▶ [Task to carry out]: Everything from the line containing "The image size is (1024, 424)." down to the last line below should be set down exactly, and only that, without the pictures.

▶ [The input]:
○ ○ ○ ○ ○

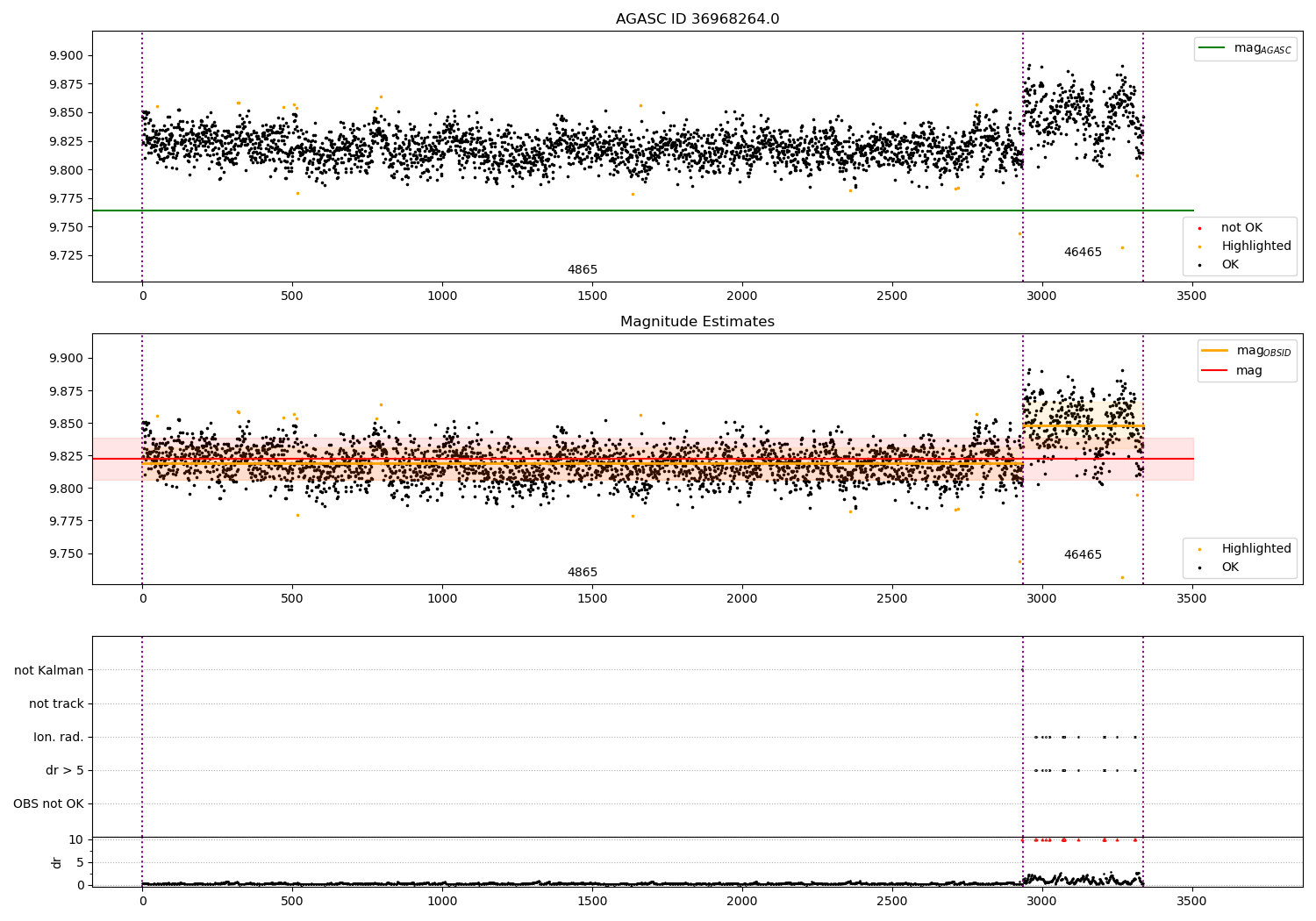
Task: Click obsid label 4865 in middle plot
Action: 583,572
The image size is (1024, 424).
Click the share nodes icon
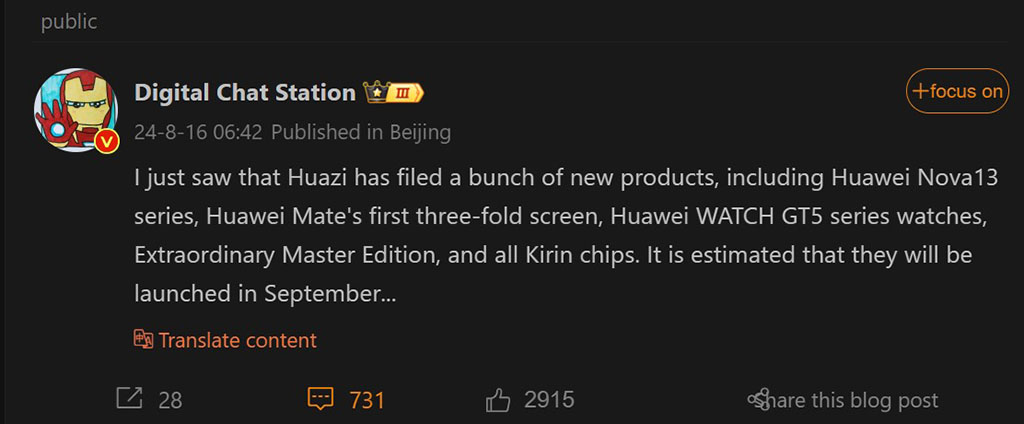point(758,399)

○ ○ ○ ○ ○

▶ [Answer section]:
The image size is (1024, 424).
Click the share nodes icon
point(758,399)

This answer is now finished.